Fútbol, España busca a Alemania

Vamos a ver si Rajoy, que no es “nada rencoroso”, como dijo él (al contrario de lo que ocurre con algunas de sus colaboradoras), nos trae una guayabera de Los Cayos como nos prometió en Casa Manolo ante los ojos sorprendidos de su filipino Moragas, y una vez que podemos decir que nuestro Presidente asistió al G-20 elegantemente vestido para la ocasión. Desde su llegada a tierras mejicanas hasta que se marchó de regreso a España, con fuerte viento de Levante en la cola del avión, como diría el embajador Trillo desde su residencia londinense en la Pérfida Albión.

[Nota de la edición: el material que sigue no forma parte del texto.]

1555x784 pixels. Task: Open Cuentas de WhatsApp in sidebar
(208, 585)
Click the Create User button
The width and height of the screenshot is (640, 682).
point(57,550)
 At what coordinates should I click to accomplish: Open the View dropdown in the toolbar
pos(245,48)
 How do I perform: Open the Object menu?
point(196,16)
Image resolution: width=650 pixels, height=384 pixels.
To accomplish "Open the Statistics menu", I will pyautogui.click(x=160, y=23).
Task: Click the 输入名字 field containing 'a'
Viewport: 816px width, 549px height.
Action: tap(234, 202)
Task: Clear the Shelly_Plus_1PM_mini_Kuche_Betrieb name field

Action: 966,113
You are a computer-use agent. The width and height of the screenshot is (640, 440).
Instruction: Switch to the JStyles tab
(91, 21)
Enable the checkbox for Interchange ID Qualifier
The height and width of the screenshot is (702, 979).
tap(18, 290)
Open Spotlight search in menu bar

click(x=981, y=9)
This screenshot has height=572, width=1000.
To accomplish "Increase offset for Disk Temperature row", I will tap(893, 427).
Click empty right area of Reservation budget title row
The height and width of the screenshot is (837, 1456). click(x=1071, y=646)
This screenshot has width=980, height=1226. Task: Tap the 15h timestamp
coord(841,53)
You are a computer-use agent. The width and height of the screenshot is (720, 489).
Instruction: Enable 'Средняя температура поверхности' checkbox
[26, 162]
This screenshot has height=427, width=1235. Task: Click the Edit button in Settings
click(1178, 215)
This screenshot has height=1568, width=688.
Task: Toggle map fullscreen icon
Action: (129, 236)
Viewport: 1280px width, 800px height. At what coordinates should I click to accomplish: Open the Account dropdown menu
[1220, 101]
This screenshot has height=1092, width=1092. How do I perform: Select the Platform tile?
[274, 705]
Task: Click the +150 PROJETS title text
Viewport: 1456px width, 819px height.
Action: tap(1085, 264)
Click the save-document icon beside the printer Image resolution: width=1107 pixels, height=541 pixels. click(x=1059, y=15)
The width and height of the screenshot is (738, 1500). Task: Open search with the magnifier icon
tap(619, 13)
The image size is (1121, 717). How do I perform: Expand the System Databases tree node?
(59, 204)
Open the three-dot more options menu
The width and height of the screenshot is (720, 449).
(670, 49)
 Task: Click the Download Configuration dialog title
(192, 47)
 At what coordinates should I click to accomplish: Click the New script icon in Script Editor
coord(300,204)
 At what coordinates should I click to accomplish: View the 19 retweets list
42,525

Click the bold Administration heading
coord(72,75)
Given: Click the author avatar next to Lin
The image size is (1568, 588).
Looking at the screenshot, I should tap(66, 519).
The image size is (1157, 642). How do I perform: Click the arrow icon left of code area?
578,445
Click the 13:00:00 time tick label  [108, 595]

Por cierto, bien nos gustaría enfrentara la “armada invencible” del balón español al equipo de Inglaterra, a ver si La Roja nos venga la afrenta del Peñón, mientras la hinchada de La Roja canta en el graderío: “Gibraltar, español, español, español”. De momento no será así porque en la cita de cuartos encontraremos a Francia, un delicioso “canard”. Y pregunta Romeo ¿está la hermosa Julieta en la capital del reino de Shakespeare al que tanto admira nuestro embajador? Pedimos al cielo que Iniesta, Cesc y Silva, si se les presenta la ocasión, conviertan la portería de los ingleses en un colador, y que Ramos y Piqué le retuerzan a Rooney el pescuezo de percherón que luce el bronquista delantero del Manchester.

Por cierto, menuda nochecita toledana vivieron Rajoy y toda su comitiva en Los Cabos a las tres de la mañana frente al televisor, con la prima de riesgo casi a 600, el interés de los bonos a 7,28 % y la Selección de España sudando la gota gorda, como Vicente Del Bosque, ante ante la correosa Croacia, con los milagros de San Casillas y el penalti fantasma de Busquets. Solo le faltó a Rajoy la derrota de España y su expulsión de la Eurocopa 2012 para vivir el día mas largo y negro de su mandato, en presencia de los líderes de todo el mundo donde el español parece el rey del balón y el patito feo de la reunión. Al final, Navas marcó y toda la comitiva española gritó ¡goool!, despertando a Elvira que dormía como un angelito gachupín en la otra habitación.

Los pobres griegos, que llegaron a los cuartos de la Eurocopa, se van a enfrentar a la poderosa selección de Ángela Merkel. Grecia no se quita de encima la pesadilla de Alemania, pero esta vez los helenos estarán en guardia ante semejante ocasión de venganza y pundonor para los nuevos espartanos del fútbol. Si expulsaran a Alemania de la Eurocopa 2012 Atenas sería un clamor, y el resto de selecciones, la española incluida, agradecerían a los griegos su proeza digna de los trabajos de Hércules.

De lo contrario y si España llega a la final, el castigo a la Merkel le deberá llegar del lado español, si es que antes no la derrotaron los ingleses o los italianos, que lucharán previamente entre sí. La verdad sea dicha, los españoles si derrotamos a Francia y luego, probablemente a Portugal, queremos a Alemania en la final a ver si la osa teutona es capaz de afearnos el “orgullo español”, que se nos imputó desde la cancillería de Berlín cuando Rajoy se resistía al rescate de la UE.

A los españoles de un tiempo a esta parte nos han puesto a parir casi todos los primeros líderes mundiales desde Sarkozy, que se puso las botas antes de caer a los pies de Hollande, a Monti que también se fue de la lengua, pasando por el mormón Romney que también se ha metido con los españoles (los hispanos se lo harán pagar en la elección presidencial) y por la canciller Merkel que tiene un morro que se lo pisa, porque nos ha puesto de vuelta y media a pesar de que Alemania se lleva nuestros ahorros y los mejores jóvenes de España a sus arcas y empresas, y eso no se puede consentir.

Pero de momento tenemos a La Roja en pista de cuartos y eso es importante para nuestros ciudadanos y la marca España, aunque si pierden los alemanes la Merkel dirá que los españoles se pasan el día en la feria, los toros, durmiendo la siesta y jugando al fútbol sin parar. Pues que digan lo que quieran si finalmente ellos caen contra España en la esperada final.